Five o’clock, the hour of mandated departure, arrived and last leavers closed car doors and rolled slowly down the narrow streets that sit between the mostly cottage-sized houses and the water. Each evacuating car seemed to leave the neighborhood slightly quieter. Plywood covered a few windows, but many more displayed masking tape, in different patterns–crosses, asterisks. One resident, wearing a shirt that read “FCK: All that’s missing is you!” was unhappy to see a reporter in his neighborhood. “Get out of here you sightseeing son-of-a-bitch!” he bellowed.
Unlike in the Rockaways or the areas around Jamaica Bay, where Zone A blocks abut Zone B areas, the pockets of highest risk in the Bronx rub up against green or white areas on the city’s hurricane map–sections that would need to fear storm-surge flooding only in a catastrophic hurricane, or never (although the map doesn’t necessarily address flooding from rain and poor drainage).
So even as police cars cruised quietly down the streets of southern Clason Point, their roof lights flashing in constant warning, a couple blocks away, normal Saturday activities played out. A bunch of guys worked on a car. People jogged. A couple seemed to be searching for a make-out spot in Clason Point Park.
Across Westchester Creek in Throgs Neck, one could enjoy the unsettling sensation of being the only soul in Ferry Point Park, or go a few blocks east and find the parking lot full for vigil Mass at St.

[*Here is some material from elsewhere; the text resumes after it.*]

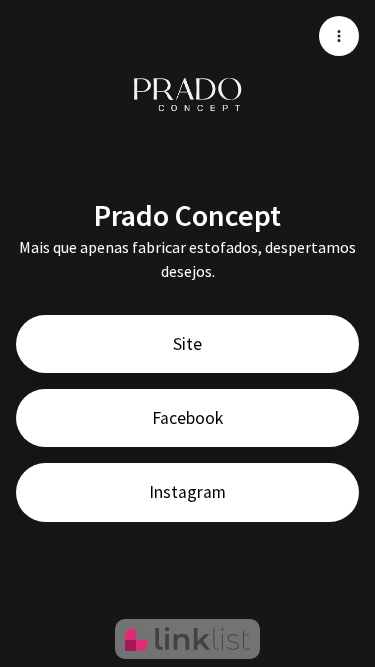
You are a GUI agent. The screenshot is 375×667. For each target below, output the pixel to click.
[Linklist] (187, 639)
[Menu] (339, 36)
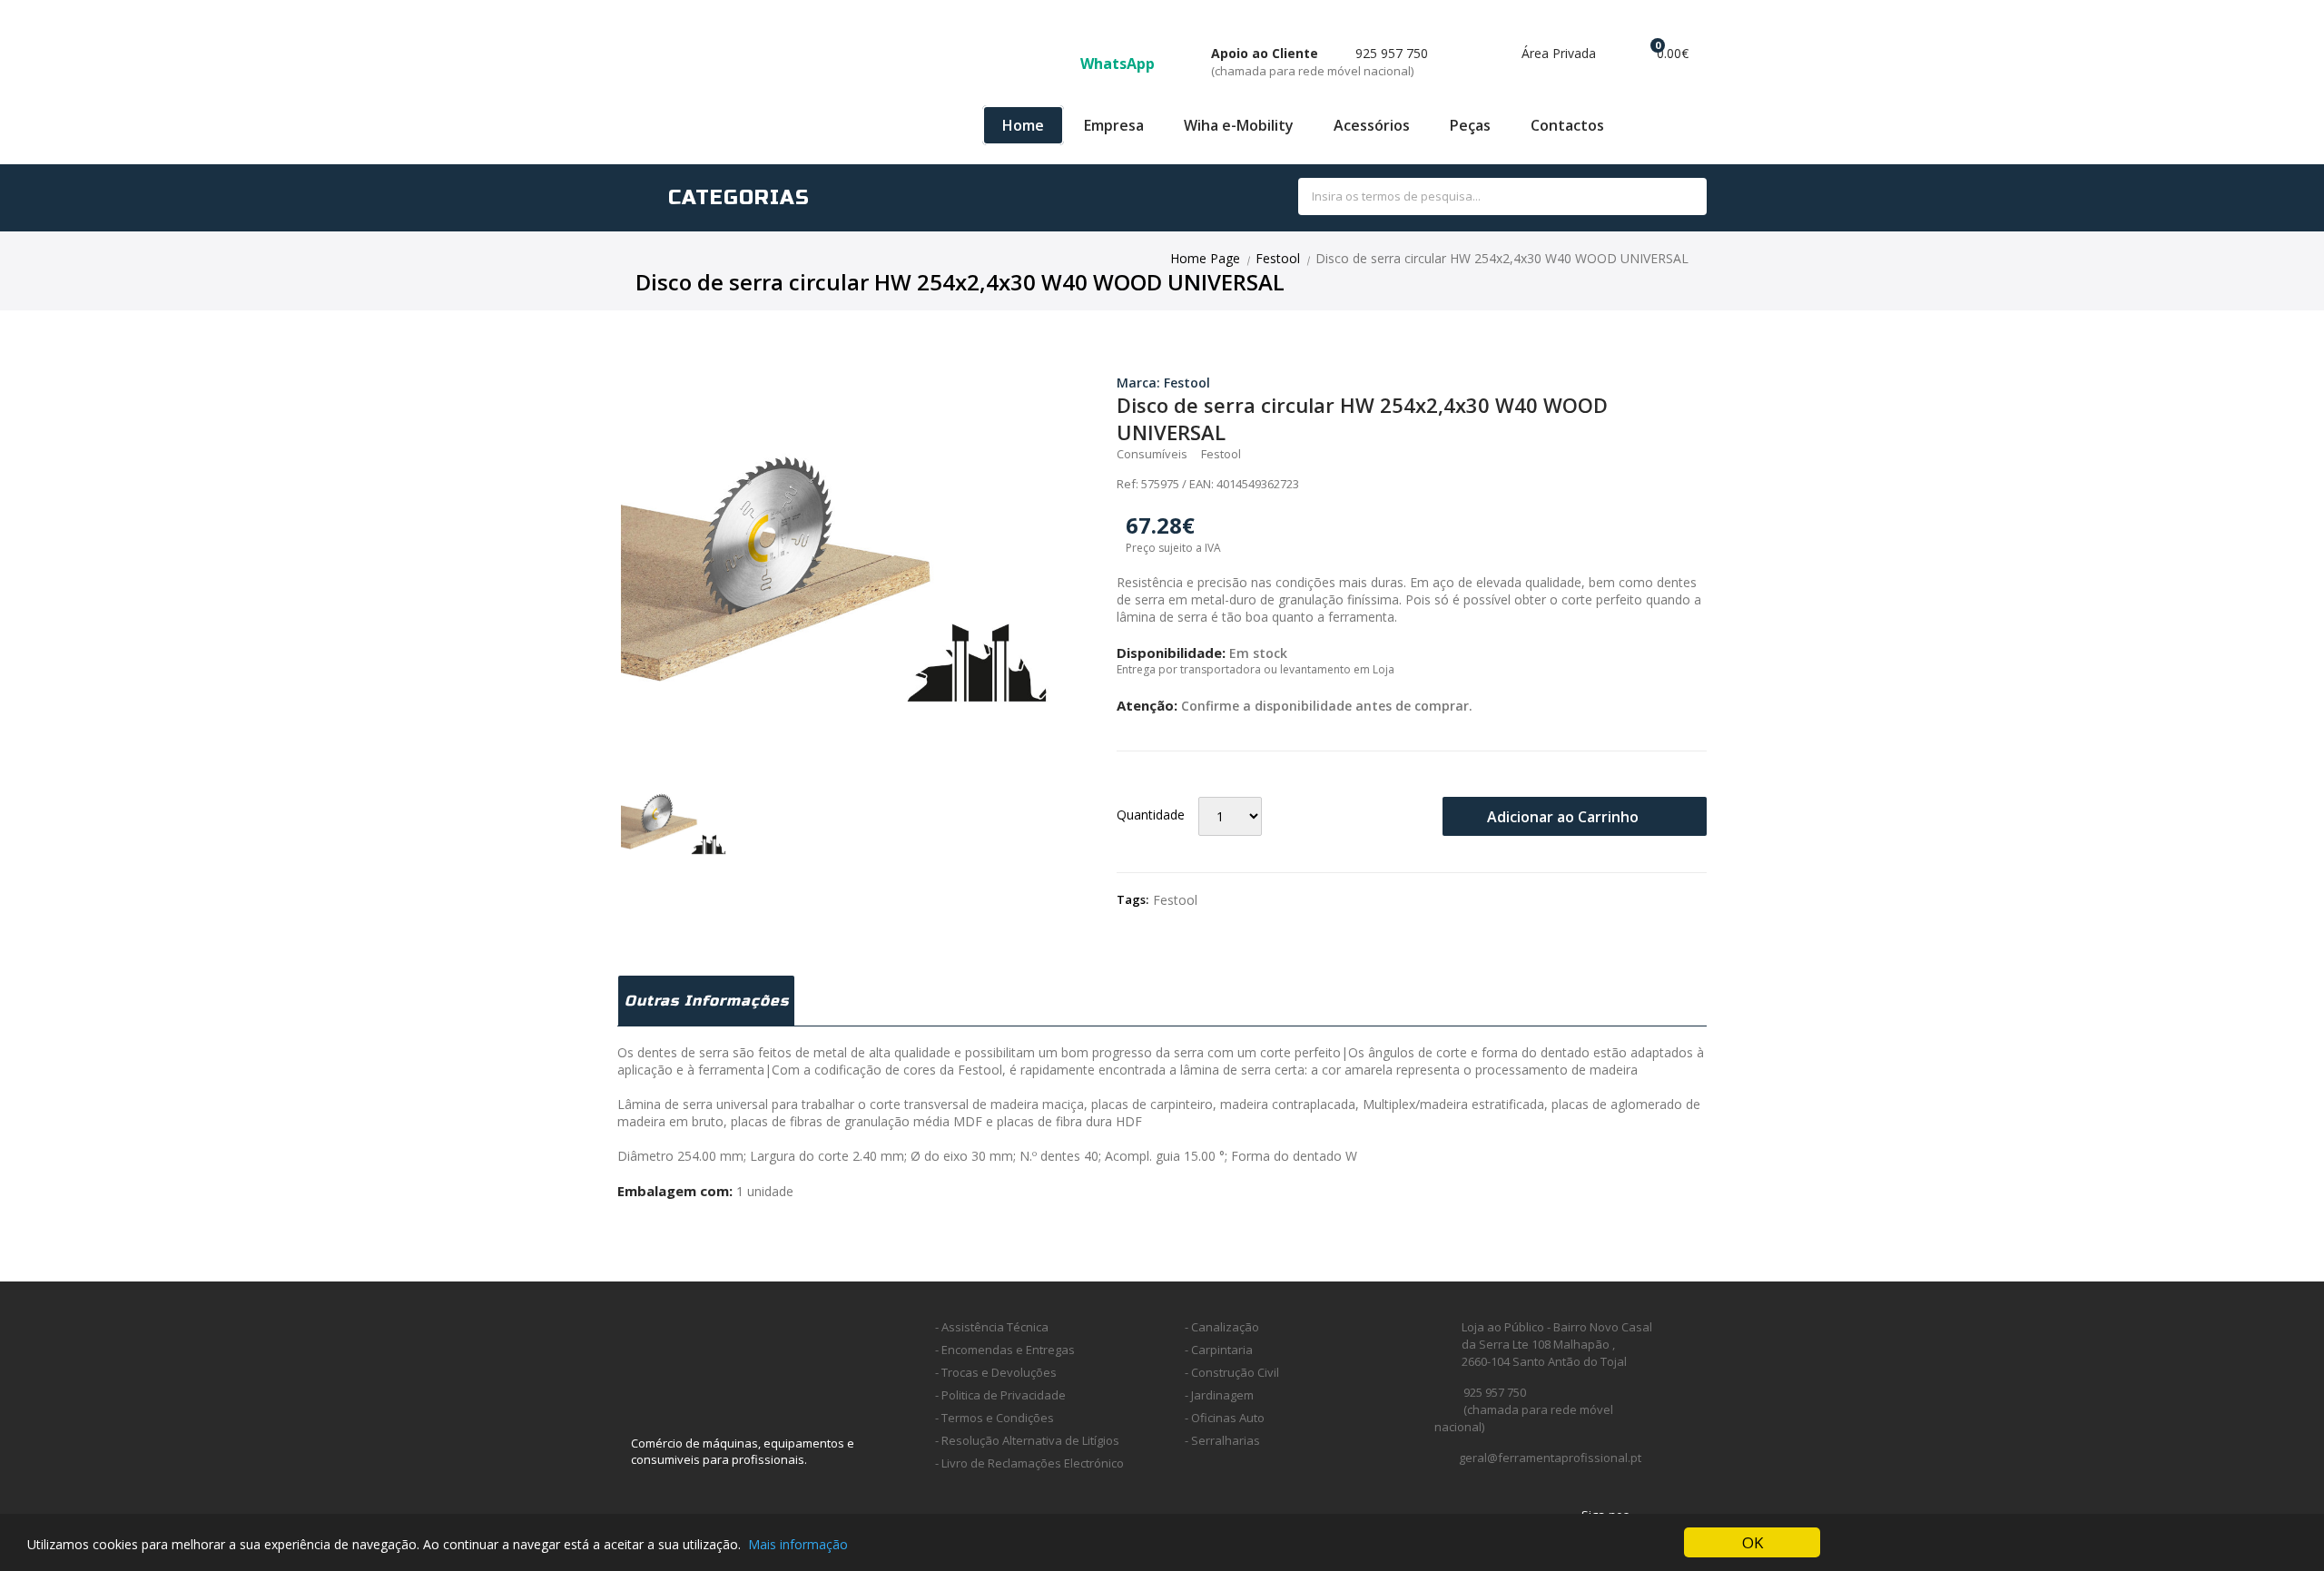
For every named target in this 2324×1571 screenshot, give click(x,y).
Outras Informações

Francis de Chantal Church on Harding Avenue. A tiny patch of Zone A lay at the point where Quincy Avenue runs into the water. As the first bands of heavy rain came through, people were still there. Another small section of Zone A risk–and therefore, another area that was supposed to evacuate–was around the rim of Hammond Creek, a little inlet just west of the Throgs Neck Bridge.
A small patch on the northwest quadrant of City Island and a triangle of land south of Yankee Stadium rounded out the list of “must leave” areas of the Bronx.